Prior to my entry into tech, I was a second-grade teacher at a low-income public school. Many of my students lacked internet access at home and shared a single device (usually Mom or Dad's cell phone) across the whole family. Their only real exposure to computer literacy was through school, and we, as educators, were failing them. Our "computer labs'' were two overheated rooms with old, slow computers, many of which didn't work at all. In my second year at the school, we scrimped enough money from the budget to afford a computer literacy teacher, an entirely new position. That role was, unfortunately, the first to be cut the following year due to budget constraints.

This was a huge eye-opener for me. I knew inequality was a problem in America, but it didn't hit home until I saw an entire school being denied learning opportunities in what I foolishly assumed was a core content area in the 21st Century. It is appalling that the students on one side of town have monthly STEM days, computer literacy enrichment, and a 1:1 device ratio while equally brilliant and imaginative kids on the other side of town are forced to do without, all based on their socio-economic status.

A popular phrase in education is, "We're preparing students for careers that haven't even been invented yet." Common sense tells us the bulk of these careers will be at least tangentially related to the tech industry. How are teachers supposed to prepare their kids for this exciting future without actually giving them access to computer science and technology? If we ever hope to close this inequality gap between the status quo and underrepresented communities, it is vital we start in the schools.

What do you think about .Tech Domains taking up this cause?

I am thrilled to see .Tech Domains championing access to computer literacy. The sad truth in America is that public school teachers often take up this burden alone, donating their time and paying for supplies out of their own pockets. My greatest hope is other companies in our industry will be inspired by .Tech Domains' actions and find ways to contribute to the cause in their own communities and across the globe. When our children succeed, we succeed.

What advice do you have for women and members of underrepresented communities just starting out in tech?

Embrace the discomfort of not knowing and adopt a growth mindset. I’m wrapping up my first role as a professional software engineer with Raise.dev, and the greatest lesson I’ve learned thus far is that none of us know all the answers, and we all have something to teach one another. Your greatest asset will be the tech community itself. Reach out.

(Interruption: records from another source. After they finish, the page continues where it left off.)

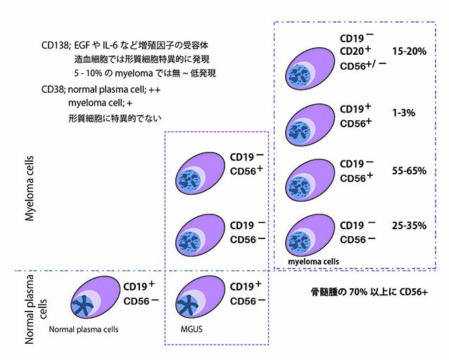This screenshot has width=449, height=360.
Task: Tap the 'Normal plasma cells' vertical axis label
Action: point(35,307)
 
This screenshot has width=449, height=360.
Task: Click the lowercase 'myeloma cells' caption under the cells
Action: point(313,261)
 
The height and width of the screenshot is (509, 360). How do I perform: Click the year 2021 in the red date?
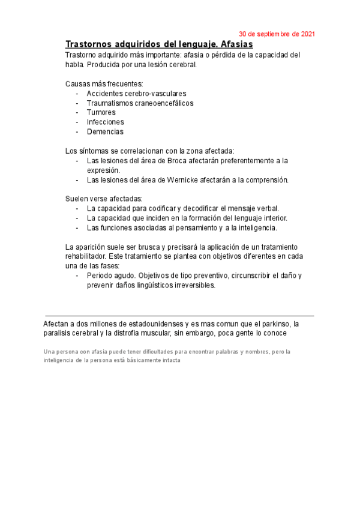pos(307,34)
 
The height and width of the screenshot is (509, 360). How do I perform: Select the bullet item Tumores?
pos(101,112)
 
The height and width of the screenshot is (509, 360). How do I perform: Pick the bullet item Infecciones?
pos(105,122)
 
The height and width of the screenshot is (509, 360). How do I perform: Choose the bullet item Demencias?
pos(105,131)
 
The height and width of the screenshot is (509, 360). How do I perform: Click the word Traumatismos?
pos(110,103)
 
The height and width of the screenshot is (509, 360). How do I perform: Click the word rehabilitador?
pos(87,256)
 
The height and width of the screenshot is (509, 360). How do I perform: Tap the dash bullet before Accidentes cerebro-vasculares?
pos(77,94)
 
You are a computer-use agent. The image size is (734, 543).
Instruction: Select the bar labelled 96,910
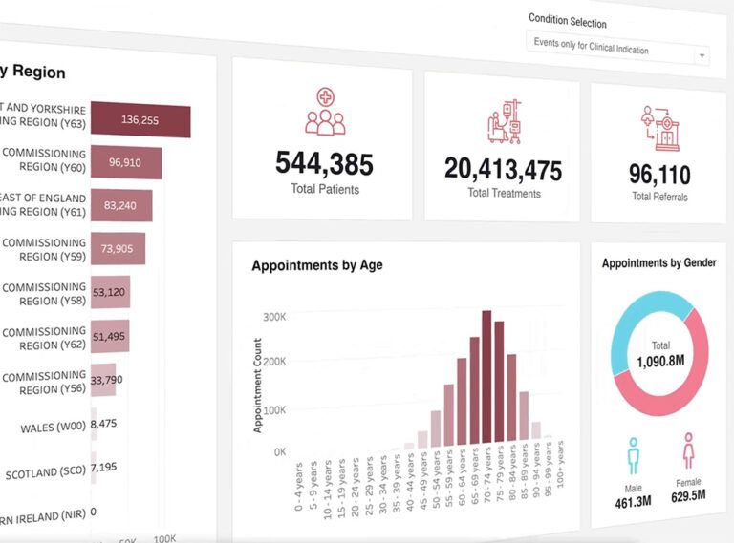(x=125, y=163)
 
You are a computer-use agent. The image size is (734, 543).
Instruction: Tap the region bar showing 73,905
(x=117, y=249)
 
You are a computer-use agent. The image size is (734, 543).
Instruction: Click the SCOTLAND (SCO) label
(x=44, y=473)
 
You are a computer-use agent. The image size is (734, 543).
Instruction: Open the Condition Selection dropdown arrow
(x=702, y=55)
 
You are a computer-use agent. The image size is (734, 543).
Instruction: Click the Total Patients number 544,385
(x=324, y=164)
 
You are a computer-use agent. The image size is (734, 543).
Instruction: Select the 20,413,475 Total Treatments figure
(x=503, y=169)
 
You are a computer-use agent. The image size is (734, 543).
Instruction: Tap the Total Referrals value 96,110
(x=658, y=175)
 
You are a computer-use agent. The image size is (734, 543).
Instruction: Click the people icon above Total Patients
(x=325, y=112)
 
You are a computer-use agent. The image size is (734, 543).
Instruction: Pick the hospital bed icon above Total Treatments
(x=503, y=121)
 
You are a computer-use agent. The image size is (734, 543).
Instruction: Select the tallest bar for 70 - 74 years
(x=486, y=377)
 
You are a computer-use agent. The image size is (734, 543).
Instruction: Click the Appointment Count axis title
(x=257, y=385)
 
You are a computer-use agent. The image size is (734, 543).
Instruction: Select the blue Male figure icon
(x=633, y=455)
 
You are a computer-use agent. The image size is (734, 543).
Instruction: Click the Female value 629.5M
(x=687, y=495)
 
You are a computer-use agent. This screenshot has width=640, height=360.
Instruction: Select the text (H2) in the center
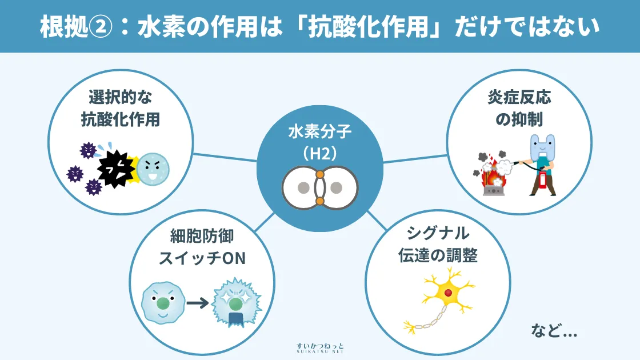319,153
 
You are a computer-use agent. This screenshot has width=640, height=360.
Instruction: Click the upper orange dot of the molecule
320,174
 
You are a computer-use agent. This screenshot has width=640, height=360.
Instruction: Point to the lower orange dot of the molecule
320,201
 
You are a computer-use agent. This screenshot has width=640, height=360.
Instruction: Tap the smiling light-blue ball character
153,169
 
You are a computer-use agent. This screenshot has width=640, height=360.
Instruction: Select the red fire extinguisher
542,177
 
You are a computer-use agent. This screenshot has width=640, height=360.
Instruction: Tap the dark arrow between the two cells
197,302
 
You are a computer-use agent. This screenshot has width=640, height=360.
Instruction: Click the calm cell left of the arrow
162,301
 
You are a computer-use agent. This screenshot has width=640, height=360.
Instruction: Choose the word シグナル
438,234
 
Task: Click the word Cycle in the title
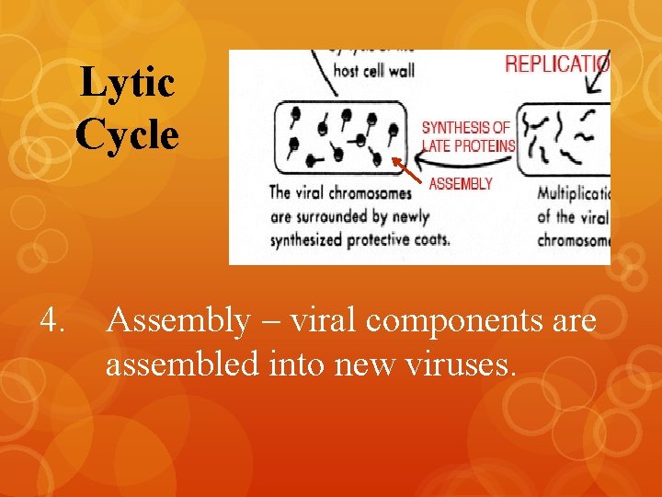(127, 135)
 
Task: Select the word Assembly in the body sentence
(177, 321)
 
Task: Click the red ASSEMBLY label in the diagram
(461, 184)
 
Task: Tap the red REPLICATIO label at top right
(556, 64)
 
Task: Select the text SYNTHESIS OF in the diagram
(465, 128)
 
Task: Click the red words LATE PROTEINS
(468, 145)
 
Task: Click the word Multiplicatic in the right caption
(574, 195)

I know this might sound scary. Being vulnerable, especially with total strangers, goes completely against our self-preserving instincts. I’m right there with you. As I’m looking to take the next step in my career, my gut says to put on a bold face and “fake it ‘til you make it.” I encourage you to join me in resisting this urge. Lean into those edges of your knowledge. Be honest about what you know and express a willingness to learn. The community will lift you up. We want to see you do well because we know your success and participation in tech will only enrich the community.